Jacqueline Alcántara is the illustrator of the critically acclaimed The Field and Freedom Soup. Her favorite days are spent drawing, painting, writing, and walking her dog. In 2016, she was awarded the inaugural We Need Diverse Books Illustrator mentorship. Find out more at JacquelineAlcantara.com.

Praise: 

*”A lively, joyfully rendered portrait of a literary legend.” – Publisher Weekly, starred review

* “Williams’ narration is a readaloud dream….it will be a joyful guide for folklore enthusiasts” – BCCB, starred review

* “This introduction to an American icon feels just right.” – Kirkus Reviews, starred review

* “A welcome addition to any picture book biography collection.” – School Library Journal, starred review

Review: Zora Neale Hurston has a special place in my heart as Eatonville is right around the corner, and I love the opportunity to be so close to Zora’s home, be inspired by her story, and learn from her. If you are ever here, stop by the Zora Neale Hurston National Museum of Fine Arts!
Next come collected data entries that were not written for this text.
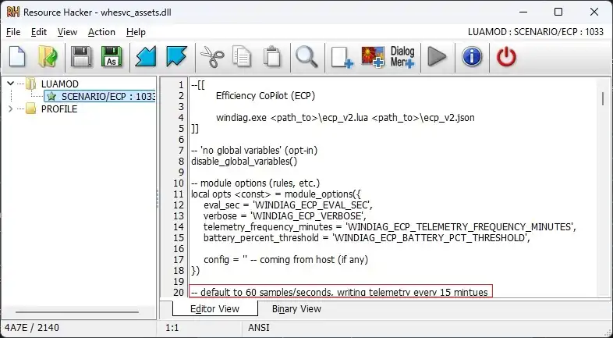Open the Dialog Merge tool
Screen dimensions: 613x338
pos(402,57)
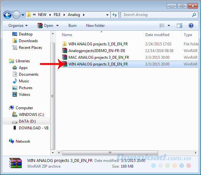This screenshot has height=175, width=201.
Task: Open the view options dropdown arrow
Action: (169, 26)
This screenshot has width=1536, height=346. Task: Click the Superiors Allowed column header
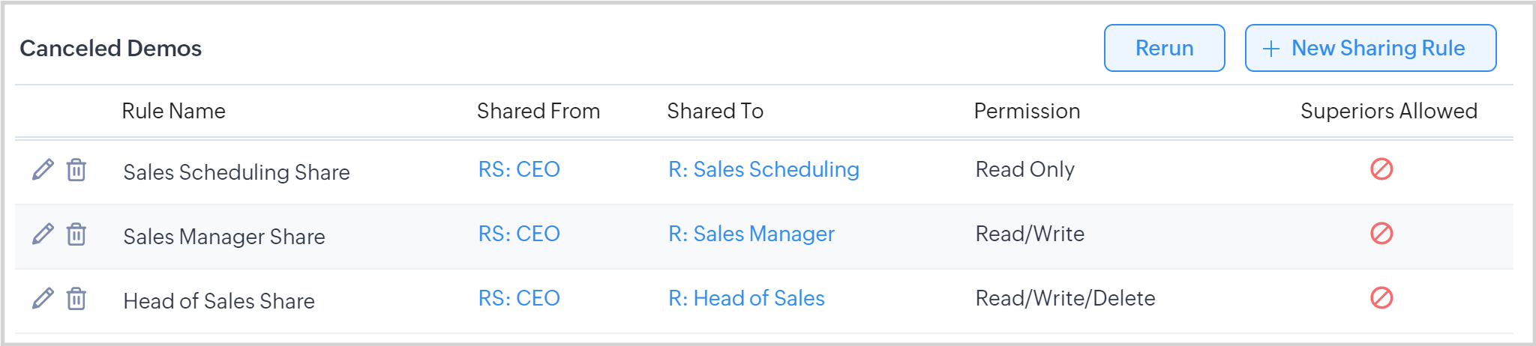(x=1388, y=111)
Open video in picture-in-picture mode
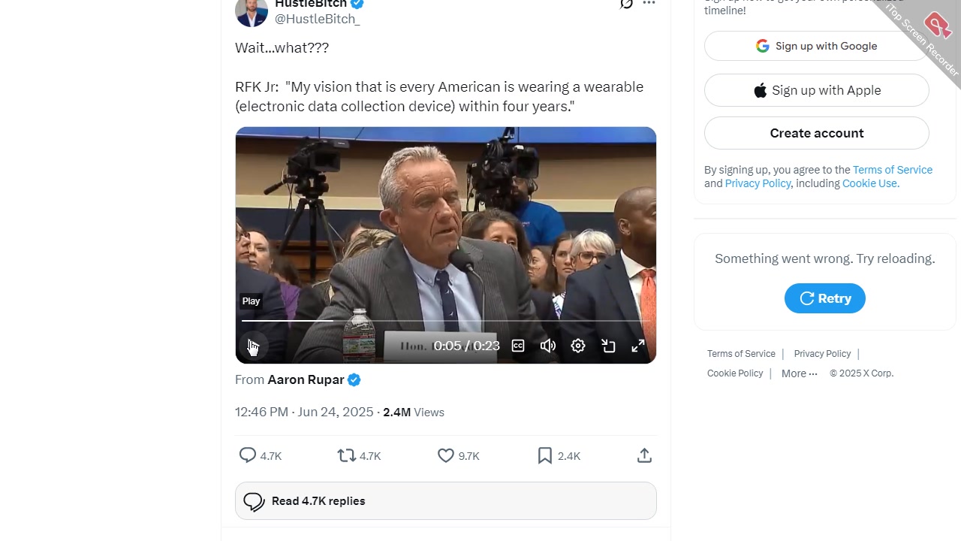This screenshot has height=541, width=961. tap(608, 346)
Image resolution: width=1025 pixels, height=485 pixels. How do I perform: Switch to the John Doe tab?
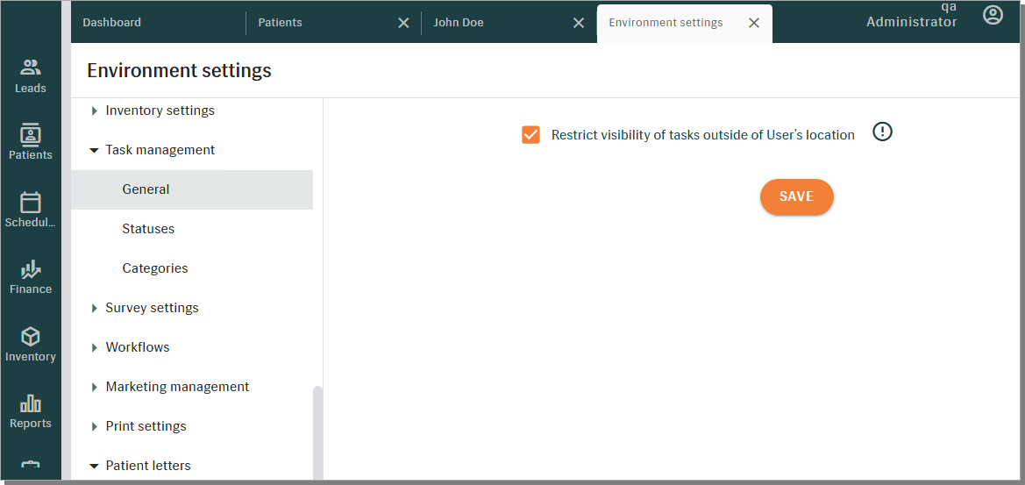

Alicia D. Williams does a beautiful job capturing the spirit of Zora and showing how truly special she was as a person and story teller. And I loved learning new things about her that I hadn’t known before (like that she graduated from high school at 28 and that she may have been lost to white-washed history if not for Alice Walker). And Alicia’s words mixed with the colorful and active illustrations of Alcántara, Zora is brought to life through the pages of this book.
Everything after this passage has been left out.